Exercise goal: The whole listing needs to be returned exactly as it appears.

The data:
--*--

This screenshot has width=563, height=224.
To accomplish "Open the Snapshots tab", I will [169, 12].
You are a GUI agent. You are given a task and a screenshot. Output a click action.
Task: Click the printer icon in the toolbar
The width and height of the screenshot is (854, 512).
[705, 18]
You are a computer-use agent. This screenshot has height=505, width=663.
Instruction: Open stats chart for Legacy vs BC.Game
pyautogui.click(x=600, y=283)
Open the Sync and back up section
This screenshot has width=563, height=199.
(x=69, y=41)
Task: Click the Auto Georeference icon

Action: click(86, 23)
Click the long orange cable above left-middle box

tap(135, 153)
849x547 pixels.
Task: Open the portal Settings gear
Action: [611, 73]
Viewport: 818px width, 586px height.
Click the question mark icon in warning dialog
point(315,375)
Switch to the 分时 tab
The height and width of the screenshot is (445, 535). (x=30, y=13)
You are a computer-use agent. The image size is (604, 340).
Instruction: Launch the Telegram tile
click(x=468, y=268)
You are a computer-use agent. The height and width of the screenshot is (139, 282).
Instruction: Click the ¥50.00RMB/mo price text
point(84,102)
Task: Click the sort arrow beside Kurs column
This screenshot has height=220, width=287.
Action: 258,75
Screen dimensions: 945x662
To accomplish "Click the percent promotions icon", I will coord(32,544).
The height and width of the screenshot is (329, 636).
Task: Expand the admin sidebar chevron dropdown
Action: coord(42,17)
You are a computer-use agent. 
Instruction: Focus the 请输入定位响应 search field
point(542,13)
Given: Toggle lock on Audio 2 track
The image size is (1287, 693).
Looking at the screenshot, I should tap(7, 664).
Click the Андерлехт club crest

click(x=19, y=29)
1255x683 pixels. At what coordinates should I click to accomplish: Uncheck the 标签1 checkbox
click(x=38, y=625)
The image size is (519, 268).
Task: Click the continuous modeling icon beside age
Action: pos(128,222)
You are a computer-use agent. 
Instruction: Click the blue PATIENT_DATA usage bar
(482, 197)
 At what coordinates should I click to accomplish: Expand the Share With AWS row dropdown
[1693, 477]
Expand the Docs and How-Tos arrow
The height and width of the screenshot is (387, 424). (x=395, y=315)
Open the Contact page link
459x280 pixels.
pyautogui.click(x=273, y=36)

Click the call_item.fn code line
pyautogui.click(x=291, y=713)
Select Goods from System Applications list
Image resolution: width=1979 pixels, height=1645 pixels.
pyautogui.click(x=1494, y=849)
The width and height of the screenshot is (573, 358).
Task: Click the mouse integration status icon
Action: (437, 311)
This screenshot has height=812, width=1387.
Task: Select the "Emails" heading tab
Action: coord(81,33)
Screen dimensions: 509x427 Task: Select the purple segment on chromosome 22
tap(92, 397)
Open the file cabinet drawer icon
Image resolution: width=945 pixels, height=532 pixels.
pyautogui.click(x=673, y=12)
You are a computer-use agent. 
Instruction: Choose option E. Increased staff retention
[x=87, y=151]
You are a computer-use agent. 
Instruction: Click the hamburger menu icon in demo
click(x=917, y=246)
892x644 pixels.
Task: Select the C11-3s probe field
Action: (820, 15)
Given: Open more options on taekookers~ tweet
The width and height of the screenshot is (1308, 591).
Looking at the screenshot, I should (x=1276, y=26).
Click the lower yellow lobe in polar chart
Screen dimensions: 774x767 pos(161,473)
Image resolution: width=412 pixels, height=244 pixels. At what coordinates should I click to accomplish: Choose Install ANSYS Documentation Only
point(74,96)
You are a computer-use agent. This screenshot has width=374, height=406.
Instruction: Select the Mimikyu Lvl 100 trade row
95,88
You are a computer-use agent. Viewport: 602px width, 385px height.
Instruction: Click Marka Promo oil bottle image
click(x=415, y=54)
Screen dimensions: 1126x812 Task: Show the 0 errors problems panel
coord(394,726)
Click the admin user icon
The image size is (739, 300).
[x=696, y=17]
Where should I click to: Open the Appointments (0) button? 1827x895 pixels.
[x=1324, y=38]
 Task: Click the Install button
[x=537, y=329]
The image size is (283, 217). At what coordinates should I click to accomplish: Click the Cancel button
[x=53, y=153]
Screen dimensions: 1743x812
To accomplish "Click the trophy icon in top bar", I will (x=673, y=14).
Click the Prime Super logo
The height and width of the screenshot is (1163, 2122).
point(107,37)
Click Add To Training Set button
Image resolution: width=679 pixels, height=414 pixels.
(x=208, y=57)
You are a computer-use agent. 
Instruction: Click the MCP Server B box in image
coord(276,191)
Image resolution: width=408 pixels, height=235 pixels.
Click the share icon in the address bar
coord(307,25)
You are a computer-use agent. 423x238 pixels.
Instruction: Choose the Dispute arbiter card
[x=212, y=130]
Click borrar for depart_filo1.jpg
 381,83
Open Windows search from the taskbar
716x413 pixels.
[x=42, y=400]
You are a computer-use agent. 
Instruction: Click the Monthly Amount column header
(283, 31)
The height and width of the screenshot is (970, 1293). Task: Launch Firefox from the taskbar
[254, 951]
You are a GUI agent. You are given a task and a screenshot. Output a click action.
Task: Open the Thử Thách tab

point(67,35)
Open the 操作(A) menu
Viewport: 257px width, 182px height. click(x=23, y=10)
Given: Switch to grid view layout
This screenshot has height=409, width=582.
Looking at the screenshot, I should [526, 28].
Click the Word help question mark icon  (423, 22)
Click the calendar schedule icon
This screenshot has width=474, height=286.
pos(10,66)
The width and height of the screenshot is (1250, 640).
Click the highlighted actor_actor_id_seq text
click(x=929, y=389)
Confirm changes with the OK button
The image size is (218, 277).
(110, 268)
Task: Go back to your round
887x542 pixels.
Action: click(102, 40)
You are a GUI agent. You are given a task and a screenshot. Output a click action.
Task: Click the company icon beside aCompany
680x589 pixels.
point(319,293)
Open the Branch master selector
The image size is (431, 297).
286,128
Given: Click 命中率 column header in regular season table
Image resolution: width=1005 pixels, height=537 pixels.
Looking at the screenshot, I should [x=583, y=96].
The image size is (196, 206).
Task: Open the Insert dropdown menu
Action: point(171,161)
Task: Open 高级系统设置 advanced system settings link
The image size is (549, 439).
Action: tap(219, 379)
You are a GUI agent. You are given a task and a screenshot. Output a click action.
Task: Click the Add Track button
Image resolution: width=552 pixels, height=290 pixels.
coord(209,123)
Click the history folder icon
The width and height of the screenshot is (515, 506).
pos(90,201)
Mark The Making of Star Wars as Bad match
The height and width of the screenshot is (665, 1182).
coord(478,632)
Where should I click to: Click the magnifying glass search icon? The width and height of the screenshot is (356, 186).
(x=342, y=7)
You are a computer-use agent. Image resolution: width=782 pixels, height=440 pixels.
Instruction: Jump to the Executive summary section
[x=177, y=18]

--*--

Task response:
This screenshot has width=563, height=224.
To accomplish "Open the Snapshots tab", I will [169, 12].
You are a GUI agent. You are given a task and a screenshot. Output a click action.
Task: Click the printer icon in the toolbar
The width and height of the screenshot is (854, 512).
[705, 18]
You are a computer-use agent. This screenshot has height=505, width=663.
Instruction: Open stats chart for Legacy vs BC.Game
pyautogui.click(x=600, y=283)
Open the Sync and back up section
This screenshot has width=563, height=199.
(x=69, y=41)
Task: Click the Auto Georeference icon

Action: click(86, 23)
Click the long orange cable above left-middle box

tap(135, 153)
849x547 pixels.
Task: Open the portal Settings gear
Action: [611, 73]
Viewport: 818px width, 586px height.
Click the question mark icon in warning dialog
point(315,375)
Switch to the 分时 tab
The height and width of the screenshot is (445, 535). (x=30, y=13)
You are a computer-use agent. The image size is (604, 340).
Instruction: Launch the Telegram tile
click(x=468, y=268)
You are a computer-use agent. The height and width of the screenshot is (139, 282).
Instruction: Click the ¥50.00RMB/mo price text
point(84,102)
Task: Click the sort arrow beside Kurs column
This screenshot has height=220, width=287.
Action: 258,75
Screen dimensions: 945x662
To accomplish "Click the percent promotions icon", I will coord(32,544).
The height and width of the screenshot is (329, 636).
Task: Expand the admin sidebar chevron dropdown
Action: coord(42,17)
You are a computer-use agent. 
Instruction: Focus the 请输入定位响应 search field
point(542,13)
Given: Toggle lock on Audio 2 track
The image size is (1287, 693).
Looking at the screenshot, I should tap(7, 664).
Click the Андерлехт club crest

click(x=19, y=29)
1255x683 pixels. At what coordinates should I click to accomplish: Uncheck the 标签1 checkbox
click(x=38, y=625)
The image size is (519, 268).
Task: Click the continuous modeling icon beside age
Action: pos(128,222)
You are a computer-use agent. 
Instruction: Click the blue PATIENT_DATA usage bar
(482, 197)
 At what coordinates should I click to accomplish: Expand the Share With AWS row dropdown
[1693, 477]
Expand the Docs and How-Tos arrow
The height and width of the screenshot is (387, 424). (x=395, y=315)
Open the Contact page link
459x280 pixels.
pyautogui.click(x=273, y=36)

Click the call_item.fn code line
pyautogui.click(x=291, y=713)
Select Goods from System Applications list
Image resolution: width=1979 pixels, height=1645 pixels.
pyautogui.click(x=1494, y=849)
The width and height of the screenshot is (573, 358).
Task: Click the mouse integration status icon
Action: (437, 311)
This screenshot has height=812, width=1387.
Task: Select the "Emails" heading tab
Action: coord(81,33)
Screen dimensions: 509x427 Task: Select the purple segment on chromosome 22
tap(92, 397)
Open the file cabinet drawer icon
Image resolution: width=945 pixels, height=532 pixels.
pyautogui.click(x=673, y=12)
You are a computer-use agent. 
Instruction: Choose option E. Increased staff retention
[x=87, y=151]
You are a computer-use agent. 
Instruction: Click the hamburger menu icon in demo
click(x=917, y=246)
892x644 pixels.
Task: Select the C11-3s probe field
Action: (820, 15)
Given: Open more options on taekookers~ tweet
The width and height of the screenshot is (1308, 591).
Looking at the screenshot, I should (x=1276, y=26).
Click the lower yellow lobe in polar chart
Screen dimensions: 774x767 pos(161,473)
Image resolution: width=412 pixels, height=244 pixels. At what coordinates should I click to accomplish: Choose Install ANSYS Documentation Only
point(74,96)
You are a computer-use agent. This screenshot has width=374, height=406.
Instruction: Select the Mimikyu Lvl 100 trade row
95,88
You are a computer-use agent. Viewport: 602px width, 385px height.
Instruction: Click Marka Promo oil bottle image
click(x=415, y=54)
Screen dimensions: 1126x812 Task: Show the 0 errors problems panel
coord(394,726)
Click the admin user icon
The image size is (739, 300).
[x=696, y=17]
Where should I click to: Open the Appointments (0) button? 1827x895 pixels.
[x=1324, y=38]
 Task: Click the Install button
[x=537, y=329]
The image size is (283, 217). At what coordinates should I click to accomplish: Click the Cancel button
[x=53, y=153]
Screen dimensions: 1743x812
To accomplish "Click the trophy icon in top bar", I will (x=673, y=14).
Click the Prime Super logo
The height and width of the screenshot is (1163, 2122).
point(107,37)
Click Add To Training Set button
Image resolution: width=679 pixels, height=414 pixels.
(x=208, y=57)
You are a computer-use agent. 
Instruction: Click the MCP Server B box in image
coord(276,191)
Image resolution: width=408 pixels, height=235 pixels.
Click the share icon in the address bar
coord(307,25)
You are a computer-use agent. 423x238 pixels.
Instruction: Choose the Dispute arbiter card
[x=212, y=130]
Click borrar for depart_filo1.jpg
 381,83
Open Windows search from the taskbar
716x413 pixels.
[x=42, y=400]
You are a computer-use agent. 
Instruction: Click the Monthly Amount column header
(283, 31)
The height and width of the screenshot is (970, 1293). Task: Launch Firefox from the taskbar
[254, 951]
You are a GUI agent. You are given a task and a screenshot. Output a click action.
Task: Open the Thử Thách tab

point(67,35)
Open the 操作(A) menu
Viewport: 257px width, 182px height. click(x=23, y=10)
Given: Switch to grid view layout
This screenshot has height=409, width=582.
Looking at the screenshot, I should [526, 28].
Click the Word help question mark icon  (423, 22)
Click the calendar schedule icon
This screenshot has width=474, height=286.
pos(10,66)
The width and height of the screenshot is (1250, 640).
Click the highlighted actor_actor_id_seq text
click(x=929, y=389)
Confirm changes with the OK button
The image size is (218, 277).
(110, 268)
Task: Go back to your round
887x542 pixels.
Action: click(102, 40)
You are a GUI agent. You are given a task and a screenshot. Output a click action.
Task: Click the company icon beside aCompany
680x589 pixels.
point(319,293)
Open the Branch master selector
The image size is (431, 297).
286,128
Given: Click 命中率 column header in regular season table
Image resolution: width=1005 pixels, height=537 pixels.
Looking at the screenshot, I should [x=583, y=96].
The image size is (196, 206).
Task: Open the Insert dropdown menu
Action: point(171,161)
Task: Open 高级系统设置 advanced system settings link
The image size is (549, 439).
Action: tap(219, 379)
You are a GUI agent. You are given a task and a screenshot. Output a click action.
Task: Click the Add Track button
Image resolution: width=552 pixels, height=290 pixels.
coord(209,123)
Click the history folder icon
The width and height of the screenshot is (515, 506).
pos(90,201)
Mark The Making of Star Wars as Bad match
The height and width of the screenshot is (665, 1182).
coord(478,632)
Where should I click to: Click the magnifying glass search icon? The width and height of the screenshot is (356, 186).
(x=342, y=7)
You are a computer-use agent. Image resolution: width=782 pixels, height=440 pixels.
Instruction: Jump to the Executive summary section
[x=177, y=18]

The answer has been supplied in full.